Helicópteros do 160º Regimento de Aviação de Operações Especiais do Exército dos Estados Unidos, conhecidos como “Night Stalkers”, foram avistados sobrevoando a região do Caribe, próximo à costa da Venezuela. A presença da tropa de elite ocorre em meio à crescente tensão entre os governos de Donald Trump e Nicolás Maduro. Segundo o jornal The Washington Post, as aeronaves estavam realizando treinamento na região e podem ser empregadas em operações contra traficantes de drogas, caso autorizadas pelo presidente americano.
Os “Night Stalkers” são especializados em operações de precisão em baixa visibilidade e ficaram mundialmente conhecidos pelo ataque que resultou na morte de Osama Bin Laden, em 2011, no Paquistão. Os helicópteros MH-60 Black Hawks utilizados pelo regimento são adaptados para entrar em territórios sensíveis sem serem detectados, o que reforça a capacidade da unidade de atuar em ambientes complexos e de alta ameaça.
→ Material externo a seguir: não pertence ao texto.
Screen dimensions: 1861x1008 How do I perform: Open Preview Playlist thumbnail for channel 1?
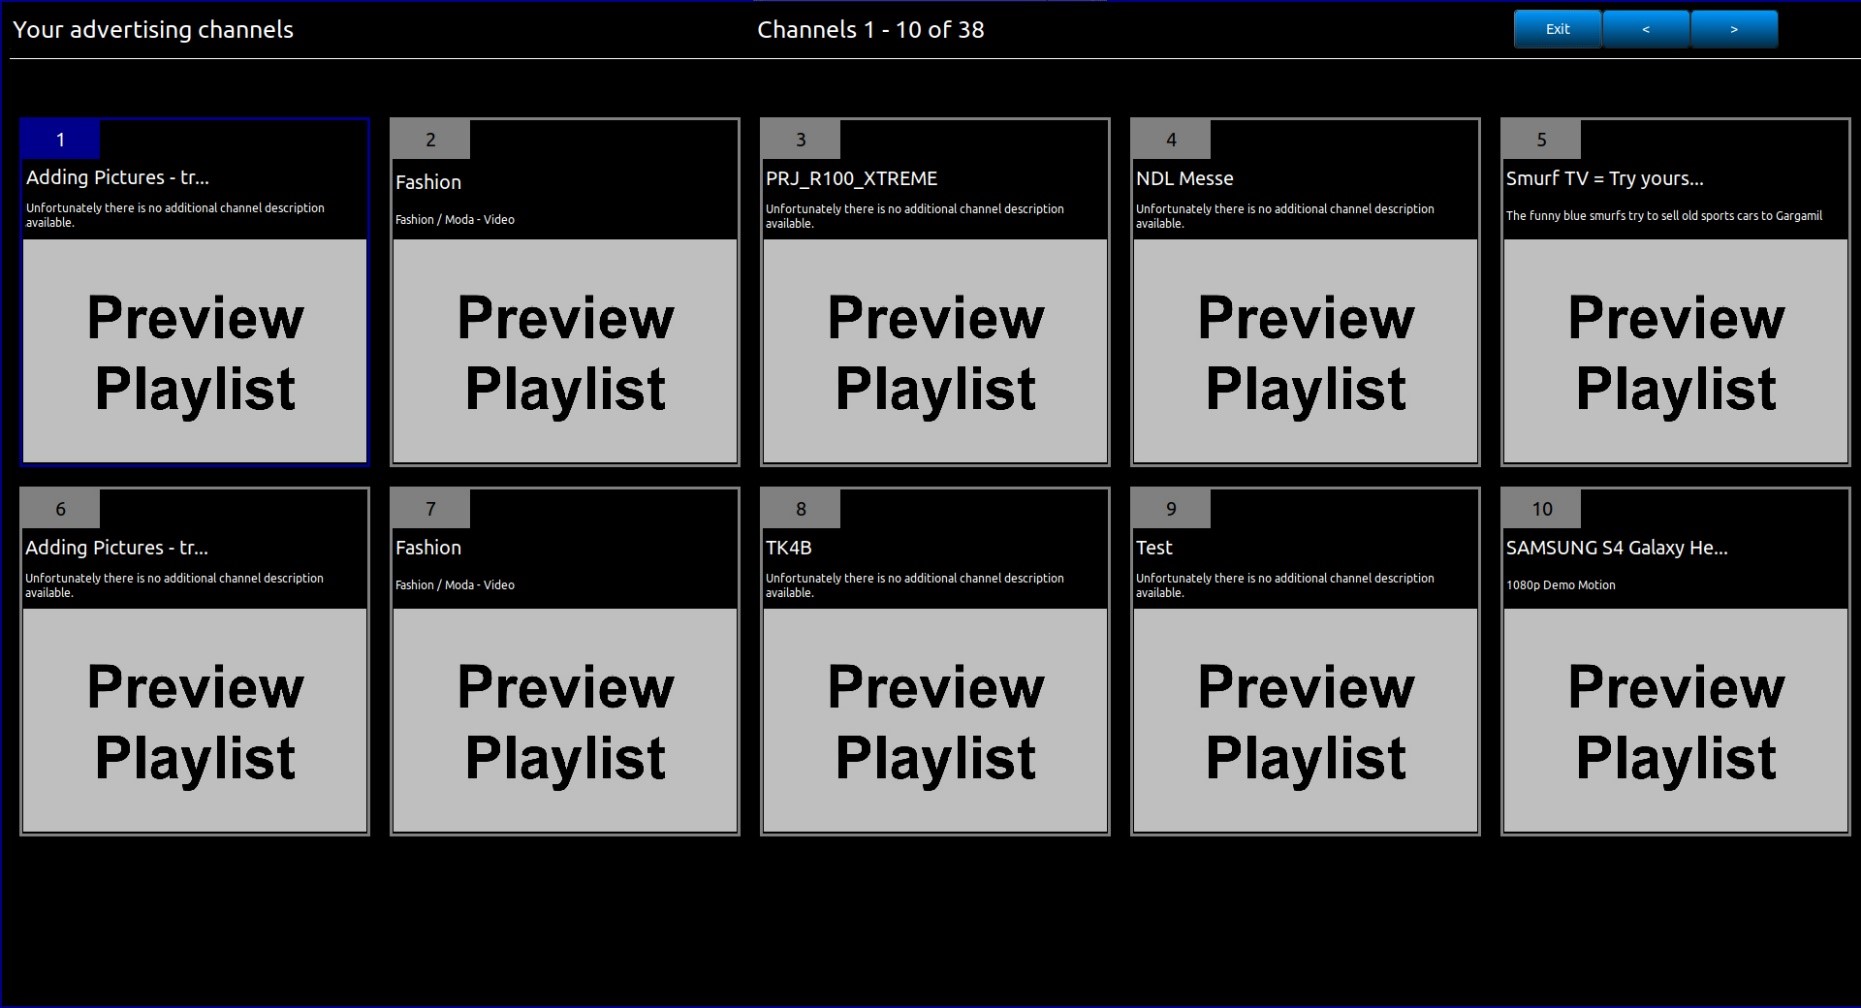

Além da presença aérea, os Estados Unidos mantêm ao menos seis navios de guerra no Caribe e na América Latina, incluindo destróieres armados com mísseis Tomahawk e sistema de defesa Aegis. As embarcações podem apoiar operações de desembarque de tropas e transporte logístico, reforçando a demonstração de força americana na região.
O governo americano informou que os ataques recentes a embarcações suspeitas de tráfico de drogas no Caribe e no Pacífico fazem parte de operações contínuas contra cartéis designados como organizações terroristas. Até o momento, os confrontos já resultaram em 38 mortes, e Washington oferece US$ 50 milhões por informações que levem à prisão de Nicolás Maduro, acusado de envolvimento com o tráfico internacional de drogas.
Em resposta, o regime venezuelano afirmou que a atuação dos EUA configura uma tentativa de “mudança de regime” e anunciou a mobilização de mais de cinco mil mísseis de defesa aérea de fabricação russa em posições estratégicas. O Ministério das Relações Exteriores da Venezuela também registrou queixa contra os Estados Unidos no Conselho de Segurança da ONU, destacando o risco à soberania e à estabilidade regional.